DATASET:
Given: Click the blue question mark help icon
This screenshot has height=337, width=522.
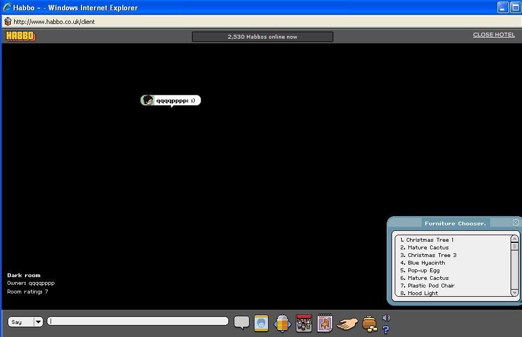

...

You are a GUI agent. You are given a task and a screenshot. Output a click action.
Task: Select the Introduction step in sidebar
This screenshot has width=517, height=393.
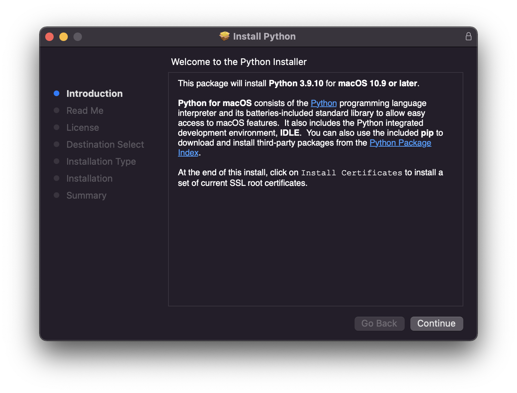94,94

TASK REQUIREMENTS: Rewrite the rows from the line with "Given: Click the blue question mark help icon" to the line with "This screenshot has height=337, width=522.", switching "blue" to "green" and leaving everything else unchanged. Return only those lines.

RIGHT ANSWER:
Given: Click the green question mark help icon
This screenshot has height=337, width=522.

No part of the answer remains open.